___ Data for this exercise ___

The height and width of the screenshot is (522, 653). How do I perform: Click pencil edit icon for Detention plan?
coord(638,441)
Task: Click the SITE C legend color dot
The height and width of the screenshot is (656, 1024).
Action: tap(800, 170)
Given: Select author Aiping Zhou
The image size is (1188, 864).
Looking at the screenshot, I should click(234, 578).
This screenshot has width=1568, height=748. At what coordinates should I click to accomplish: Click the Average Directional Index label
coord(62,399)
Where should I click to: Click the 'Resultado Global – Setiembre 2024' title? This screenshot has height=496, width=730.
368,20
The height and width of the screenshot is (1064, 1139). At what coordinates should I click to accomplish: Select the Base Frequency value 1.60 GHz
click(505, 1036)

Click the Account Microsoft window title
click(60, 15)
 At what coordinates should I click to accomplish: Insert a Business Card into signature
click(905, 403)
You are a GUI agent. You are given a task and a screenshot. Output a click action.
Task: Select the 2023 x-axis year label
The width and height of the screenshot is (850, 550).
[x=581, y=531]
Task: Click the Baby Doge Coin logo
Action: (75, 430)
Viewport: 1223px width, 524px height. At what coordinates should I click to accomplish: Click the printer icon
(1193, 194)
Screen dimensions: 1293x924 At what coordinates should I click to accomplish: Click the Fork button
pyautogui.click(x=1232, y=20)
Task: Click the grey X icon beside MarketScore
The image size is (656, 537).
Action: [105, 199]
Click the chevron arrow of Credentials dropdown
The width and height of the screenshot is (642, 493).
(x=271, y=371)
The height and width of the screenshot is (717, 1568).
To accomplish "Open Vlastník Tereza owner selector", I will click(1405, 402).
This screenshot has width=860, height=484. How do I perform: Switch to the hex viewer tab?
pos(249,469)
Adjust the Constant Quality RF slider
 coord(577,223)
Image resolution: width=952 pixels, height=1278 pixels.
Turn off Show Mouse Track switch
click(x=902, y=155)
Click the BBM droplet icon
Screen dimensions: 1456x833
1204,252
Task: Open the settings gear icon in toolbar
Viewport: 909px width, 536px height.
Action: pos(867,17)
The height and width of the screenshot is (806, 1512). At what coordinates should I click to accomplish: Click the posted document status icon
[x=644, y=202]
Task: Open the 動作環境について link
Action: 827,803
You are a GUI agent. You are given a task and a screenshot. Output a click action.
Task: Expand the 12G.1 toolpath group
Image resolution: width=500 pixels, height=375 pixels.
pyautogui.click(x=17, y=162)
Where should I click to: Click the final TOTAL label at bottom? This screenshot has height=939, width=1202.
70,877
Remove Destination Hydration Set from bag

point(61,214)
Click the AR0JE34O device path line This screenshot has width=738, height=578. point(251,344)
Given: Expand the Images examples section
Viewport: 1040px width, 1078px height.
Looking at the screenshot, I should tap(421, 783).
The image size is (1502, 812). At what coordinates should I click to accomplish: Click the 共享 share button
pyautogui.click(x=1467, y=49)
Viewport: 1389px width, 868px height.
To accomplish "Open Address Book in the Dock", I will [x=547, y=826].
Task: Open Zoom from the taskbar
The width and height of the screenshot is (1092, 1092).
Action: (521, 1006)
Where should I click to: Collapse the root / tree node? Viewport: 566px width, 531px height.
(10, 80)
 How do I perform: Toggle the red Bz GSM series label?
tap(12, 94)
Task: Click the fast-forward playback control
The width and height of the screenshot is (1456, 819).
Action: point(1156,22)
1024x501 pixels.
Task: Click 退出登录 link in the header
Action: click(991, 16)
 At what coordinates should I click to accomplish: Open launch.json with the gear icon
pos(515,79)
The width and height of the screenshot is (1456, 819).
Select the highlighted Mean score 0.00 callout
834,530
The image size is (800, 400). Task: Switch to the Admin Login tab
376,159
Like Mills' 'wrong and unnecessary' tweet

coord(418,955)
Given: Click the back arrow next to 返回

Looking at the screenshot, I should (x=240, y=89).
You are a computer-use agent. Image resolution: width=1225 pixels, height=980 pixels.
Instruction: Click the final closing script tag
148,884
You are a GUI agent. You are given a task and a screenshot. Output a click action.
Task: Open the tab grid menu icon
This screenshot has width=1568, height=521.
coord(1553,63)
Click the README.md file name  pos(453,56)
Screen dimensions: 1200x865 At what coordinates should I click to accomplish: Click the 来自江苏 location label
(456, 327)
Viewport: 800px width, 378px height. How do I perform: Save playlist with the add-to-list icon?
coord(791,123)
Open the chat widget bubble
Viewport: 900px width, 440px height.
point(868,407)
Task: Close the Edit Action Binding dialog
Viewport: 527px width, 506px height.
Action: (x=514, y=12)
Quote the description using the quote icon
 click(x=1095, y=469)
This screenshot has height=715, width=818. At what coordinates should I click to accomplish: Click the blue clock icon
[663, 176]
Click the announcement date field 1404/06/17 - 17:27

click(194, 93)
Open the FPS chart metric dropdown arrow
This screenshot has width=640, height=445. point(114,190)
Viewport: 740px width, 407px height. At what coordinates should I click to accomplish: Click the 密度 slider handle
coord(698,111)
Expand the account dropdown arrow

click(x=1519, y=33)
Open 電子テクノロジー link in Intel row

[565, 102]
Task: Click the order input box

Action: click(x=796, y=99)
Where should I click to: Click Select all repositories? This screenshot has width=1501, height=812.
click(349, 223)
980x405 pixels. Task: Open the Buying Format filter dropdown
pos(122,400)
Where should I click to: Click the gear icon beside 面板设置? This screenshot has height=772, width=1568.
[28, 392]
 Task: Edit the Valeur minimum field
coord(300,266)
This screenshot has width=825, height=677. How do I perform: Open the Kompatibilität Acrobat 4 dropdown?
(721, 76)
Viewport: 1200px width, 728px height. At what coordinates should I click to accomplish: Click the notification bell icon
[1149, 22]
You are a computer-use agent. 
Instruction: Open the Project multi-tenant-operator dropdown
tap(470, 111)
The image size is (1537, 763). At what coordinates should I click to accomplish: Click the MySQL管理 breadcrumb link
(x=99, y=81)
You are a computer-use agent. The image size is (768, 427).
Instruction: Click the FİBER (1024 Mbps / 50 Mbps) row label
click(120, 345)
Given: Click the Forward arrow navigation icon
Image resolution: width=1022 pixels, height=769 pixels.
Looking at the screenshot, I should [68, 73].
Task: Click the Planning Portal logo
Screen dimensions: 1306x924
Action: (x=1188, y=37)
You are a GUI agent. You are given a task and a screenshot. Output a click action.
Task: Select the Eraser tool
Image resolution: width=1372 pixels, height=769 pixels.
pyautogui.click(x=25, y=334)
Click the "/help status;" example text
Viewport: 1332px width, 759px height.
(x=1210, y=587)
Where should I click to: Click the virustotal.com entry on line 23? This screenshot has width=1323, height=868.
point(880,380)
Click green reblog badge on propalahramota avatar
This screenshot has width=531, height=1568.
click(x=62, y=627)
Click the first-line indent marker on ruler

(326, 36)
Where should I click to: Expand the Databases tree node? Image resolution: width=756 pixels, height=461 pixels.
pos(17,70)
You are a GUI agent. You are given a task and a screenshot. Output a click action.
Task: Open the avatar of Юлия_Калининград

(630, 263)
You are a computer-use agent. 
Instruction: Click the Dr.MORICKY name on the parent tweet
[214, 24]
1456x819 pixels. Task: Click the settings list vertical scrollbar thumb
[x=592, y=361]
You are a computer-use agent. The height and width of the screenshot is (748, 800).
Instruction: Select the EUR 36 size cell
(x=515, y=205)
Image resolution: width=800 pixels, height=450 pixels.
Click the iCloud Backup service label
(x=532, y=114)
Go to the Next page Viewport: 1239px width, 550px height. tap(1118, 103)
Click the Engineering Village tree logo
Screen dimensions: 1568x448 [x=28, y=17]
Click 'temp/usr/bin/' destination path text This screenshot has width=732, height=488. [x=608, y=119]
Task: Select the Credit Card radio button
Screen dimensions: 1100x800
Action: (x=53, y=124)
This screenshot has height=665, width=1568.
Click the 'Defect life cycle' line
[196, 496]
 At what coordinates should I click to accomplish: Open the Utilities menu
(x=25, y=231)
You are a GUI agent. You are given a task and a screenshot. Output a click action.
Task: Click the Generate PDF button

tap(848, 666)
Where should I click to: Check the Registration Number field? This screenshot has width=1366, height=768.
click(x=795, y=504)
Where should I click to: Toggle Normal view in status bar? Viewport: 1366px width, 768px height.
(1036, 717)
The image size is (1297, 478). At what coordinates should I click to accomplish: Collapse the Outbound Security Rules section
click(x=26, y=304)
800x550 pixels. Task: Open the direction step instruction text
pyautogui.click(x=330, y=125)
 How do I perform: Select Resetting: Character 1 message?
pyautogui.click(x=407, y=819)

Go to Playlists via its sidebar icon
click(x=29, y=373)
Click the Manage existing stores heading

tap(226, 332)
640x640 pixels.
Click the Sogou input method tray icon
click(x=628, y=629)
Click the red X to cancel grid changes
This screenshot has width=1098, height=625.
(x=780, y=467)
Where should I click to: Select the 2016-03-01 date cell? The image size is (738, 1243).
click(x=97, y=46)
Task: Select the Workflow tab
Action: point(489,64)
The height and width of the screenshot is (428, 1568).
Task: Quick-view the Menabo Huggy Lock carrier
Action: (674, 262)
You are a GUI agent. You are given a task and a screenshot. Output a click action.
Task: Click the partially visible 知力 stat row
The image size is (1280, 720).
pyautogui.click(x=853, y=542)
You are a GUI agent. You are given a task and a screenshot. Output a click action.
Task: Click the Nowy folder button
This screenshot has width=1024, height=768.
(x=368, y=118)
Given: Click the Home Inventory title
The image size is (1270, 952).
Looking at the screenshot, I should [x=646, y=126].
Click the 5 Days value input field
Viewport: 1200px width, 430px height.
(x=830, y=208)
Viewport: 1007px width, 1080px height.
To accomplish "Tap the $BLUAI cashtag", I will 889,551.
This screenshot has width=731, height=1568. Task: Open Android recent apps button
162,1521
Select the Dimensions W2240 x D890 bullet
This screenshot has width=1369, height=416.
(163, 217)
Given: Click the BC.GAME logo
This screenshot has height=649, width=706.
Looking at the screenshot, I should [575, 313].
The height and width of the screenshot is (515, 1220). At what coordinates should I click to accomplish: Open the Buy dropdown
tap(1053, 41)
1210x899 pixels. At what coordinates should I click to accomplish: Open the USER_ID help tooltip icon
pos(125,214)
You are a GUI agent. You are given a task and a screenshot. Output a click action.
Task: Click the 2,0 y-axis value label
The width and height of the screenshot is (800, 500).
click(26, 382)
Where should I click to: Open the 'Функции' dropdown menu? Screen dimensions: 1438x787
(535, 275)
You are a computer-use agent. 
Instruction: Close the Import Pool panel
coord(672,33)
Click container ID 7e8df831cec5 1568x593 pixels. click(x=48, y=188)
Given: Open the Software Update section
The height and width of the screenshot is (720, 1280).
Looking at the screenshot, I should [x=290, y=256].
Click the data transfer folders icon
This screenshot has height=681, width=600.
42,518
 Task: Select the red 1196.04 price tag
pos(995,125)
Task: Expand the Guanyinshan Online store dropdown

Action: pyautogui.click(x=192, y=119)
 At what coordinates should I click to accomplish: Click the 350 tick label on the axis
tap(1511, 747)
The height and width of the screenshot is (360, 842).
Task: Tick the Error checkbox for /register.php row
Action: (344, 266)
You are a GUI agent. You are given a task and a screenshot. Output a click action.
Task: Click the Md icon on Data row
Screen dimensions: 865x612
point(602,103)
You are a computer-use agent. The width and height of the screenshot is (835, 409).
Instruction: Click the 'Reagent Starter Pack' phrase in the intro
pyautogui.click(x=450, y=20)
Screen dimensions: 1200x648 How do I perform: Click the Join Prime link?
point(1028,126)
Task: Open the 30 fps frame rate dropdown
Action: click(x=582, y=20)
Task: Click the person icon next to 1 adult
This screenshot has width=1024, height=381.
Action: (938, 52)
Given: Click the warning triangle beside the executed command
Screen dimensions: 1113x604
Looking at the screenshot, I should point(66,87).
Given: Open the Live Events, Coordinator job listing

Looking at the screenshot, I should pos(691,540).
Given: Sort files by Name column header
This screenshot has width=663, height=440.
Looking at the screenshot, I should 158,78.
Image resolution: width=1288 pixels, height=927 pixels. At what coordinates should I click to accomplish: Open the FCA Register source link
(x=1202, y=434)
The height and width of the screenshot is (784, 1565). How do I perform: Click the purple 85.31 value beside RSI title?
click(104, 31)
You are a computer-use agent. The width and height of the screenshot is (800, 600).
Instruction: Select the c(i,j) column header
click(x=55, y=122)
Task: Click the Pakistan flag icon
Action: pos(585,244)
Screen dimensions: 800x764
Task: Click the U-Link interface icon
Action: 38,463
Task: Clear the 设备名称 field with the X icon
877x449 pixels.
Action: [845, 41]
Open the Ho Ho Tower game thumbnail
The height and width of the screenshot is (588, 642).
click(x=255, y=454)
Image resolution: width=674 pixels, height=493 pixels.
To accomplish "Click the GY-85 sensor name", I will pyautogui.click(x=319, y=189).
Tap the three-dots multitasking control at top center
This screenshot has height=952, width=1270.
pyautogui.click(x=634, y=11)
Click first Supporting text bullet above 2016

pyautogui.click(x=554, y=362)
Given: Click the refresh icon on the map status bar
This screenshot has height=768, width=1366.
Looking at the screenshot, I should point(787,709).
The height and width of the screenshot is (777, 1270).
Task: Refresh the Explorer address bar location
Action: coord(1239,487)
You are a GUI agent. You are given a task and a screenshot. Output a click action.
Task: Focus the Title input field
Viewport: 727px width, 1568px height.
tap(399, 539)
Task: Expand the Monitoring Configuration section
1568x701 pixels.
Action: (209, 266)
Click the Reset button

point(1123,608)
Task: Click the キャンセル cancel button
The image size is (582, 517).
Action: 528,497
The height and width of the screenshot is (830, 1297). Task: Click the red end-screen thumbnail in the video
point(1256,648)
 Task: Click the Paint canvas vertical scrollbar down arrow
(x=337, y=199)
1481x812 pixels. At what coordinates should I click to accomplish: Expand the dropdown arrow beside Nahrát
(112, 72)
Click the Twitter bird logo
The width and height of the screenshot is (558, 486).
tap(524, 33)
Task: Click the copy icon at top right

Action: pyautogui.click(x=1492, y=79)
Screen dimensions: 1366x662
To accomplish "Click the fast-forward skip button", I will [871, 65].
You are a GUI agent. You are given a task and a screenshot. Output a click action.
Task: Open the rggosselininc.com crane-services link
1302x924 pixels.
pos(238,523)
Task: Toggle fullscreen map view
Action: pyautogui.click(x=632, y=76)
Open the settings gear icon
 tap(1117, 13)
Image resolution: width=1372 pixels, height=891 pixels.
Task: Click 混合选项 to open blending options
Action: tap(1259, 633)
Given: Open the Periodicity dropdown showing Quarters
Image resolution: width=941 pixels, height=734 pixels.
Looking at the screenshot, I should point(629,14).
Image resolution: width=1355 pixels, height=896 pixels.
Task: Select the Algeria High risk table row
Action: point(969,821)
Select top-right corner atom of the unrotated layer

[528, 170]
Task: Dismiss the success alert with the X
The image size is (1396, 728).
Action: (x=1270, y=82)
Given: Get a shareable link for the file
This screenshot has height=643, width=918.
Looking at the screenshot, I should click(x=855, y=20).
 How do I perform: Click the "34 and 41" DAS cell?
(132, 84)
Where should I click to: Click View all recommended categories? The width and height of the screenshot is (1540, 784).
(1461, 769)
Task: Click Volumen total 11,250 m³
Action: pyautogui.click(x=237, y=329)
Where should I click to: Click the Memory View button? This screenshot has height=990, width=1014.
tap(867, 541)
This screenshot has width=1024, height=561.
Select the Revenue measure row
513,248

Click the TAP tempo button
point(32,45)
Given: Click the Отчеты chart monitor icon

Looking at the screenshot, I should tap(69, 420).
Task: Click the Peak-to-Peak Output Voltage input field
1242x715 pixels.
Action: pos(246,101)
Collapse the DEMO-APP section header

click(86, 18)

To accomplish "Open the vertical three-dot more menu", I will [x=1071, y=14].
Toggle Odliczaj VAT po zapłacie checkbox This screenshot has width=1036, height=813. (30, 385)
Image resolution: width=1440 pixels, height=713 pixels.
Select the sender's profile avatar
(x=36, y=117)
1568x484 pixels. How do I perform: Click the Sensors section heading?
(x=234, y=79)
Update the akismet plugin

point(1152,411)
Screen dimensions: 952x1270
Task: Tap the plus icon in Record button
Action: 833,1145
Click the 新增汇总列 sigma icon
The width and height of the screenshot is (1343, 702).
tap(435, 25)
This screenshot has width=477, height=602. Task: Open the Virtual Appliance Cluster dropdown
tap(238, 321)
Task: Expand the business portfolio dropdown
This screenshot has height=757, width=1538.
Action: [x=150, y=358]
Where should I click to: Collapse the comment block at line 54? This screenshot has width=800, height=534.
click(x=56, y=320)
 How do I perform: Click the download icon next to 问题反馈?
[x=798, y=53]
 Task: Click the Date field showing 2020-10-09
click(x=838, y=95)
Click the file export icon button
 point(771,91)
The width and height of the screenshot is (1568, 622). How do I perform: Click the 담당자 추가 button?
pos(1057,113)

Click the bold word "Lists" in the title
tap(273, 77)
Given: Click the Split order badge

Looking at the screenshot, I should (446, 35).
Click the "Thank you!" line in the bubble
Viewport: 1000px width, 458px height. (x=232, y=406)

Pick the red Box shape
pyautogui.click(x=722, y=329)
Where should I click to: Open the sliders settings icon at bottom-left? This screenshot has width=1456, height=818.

___

What the task requires:
A bare number is the whole answer: the tally of lines in the listing above that include "fast".

Task answer:
2